How to Cull and Edit Wedding Photos Quickly

Time is money. That’s nothing we don’t already know but it’s probably the reason you’re interested and wondering how to cull and edit a wedding quickly. Maybe you’re overwhelmed with work during the wedding season or your clients are bugging you for a faster turnaround.

Being able to cull and edit a wedding quickly will allow you to get out from behind your computer and start shooting. I’m not suggesting you compromise the quality of your work but rather find ways to be more efficient in your business.

How to Cull and Edit a Wedding Quickly

I’m going to walk through a 4 step process with some tricks and tips along the way to improve your editing speed without sacrificing quality.

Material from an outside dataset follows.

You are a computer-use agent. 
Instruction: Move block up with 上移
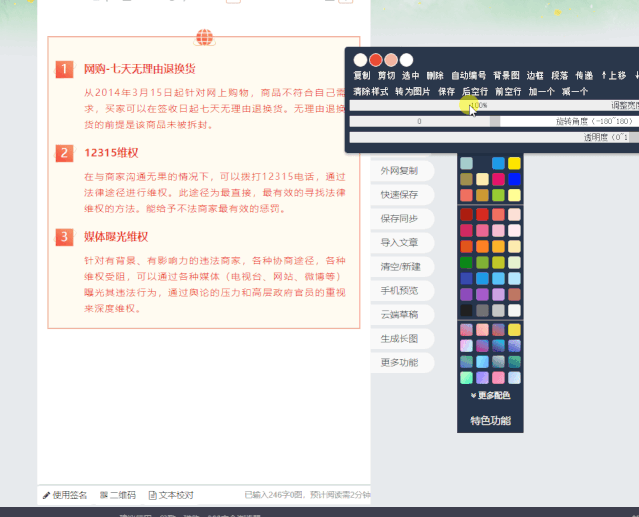(x=616, y=76)
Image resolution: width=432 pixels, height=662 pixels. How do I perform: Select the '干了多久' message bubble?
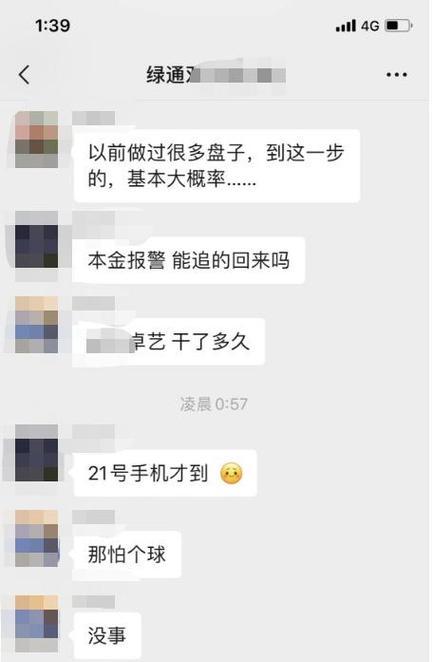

Step 1: Get it right in camera
Step 2: Cull
Step 3: Reduce
Step 4: Edit

Step 1. Get It Right in Camera

If there is one singular thing that you can do to decrease the time you spend editing your photos it’s to get the photos right the first time. Sure, our editing software can fix something that’s underexposed or improperly framed but that doesn’t mean it should. Your goal could be to take the photo correctly the first time so that you don’t have to edit it.

What if you had to show your unedited photos to the world? I’m not talking about every photo you shot but specifically the photos you deliver. How different are they unedited from the final version?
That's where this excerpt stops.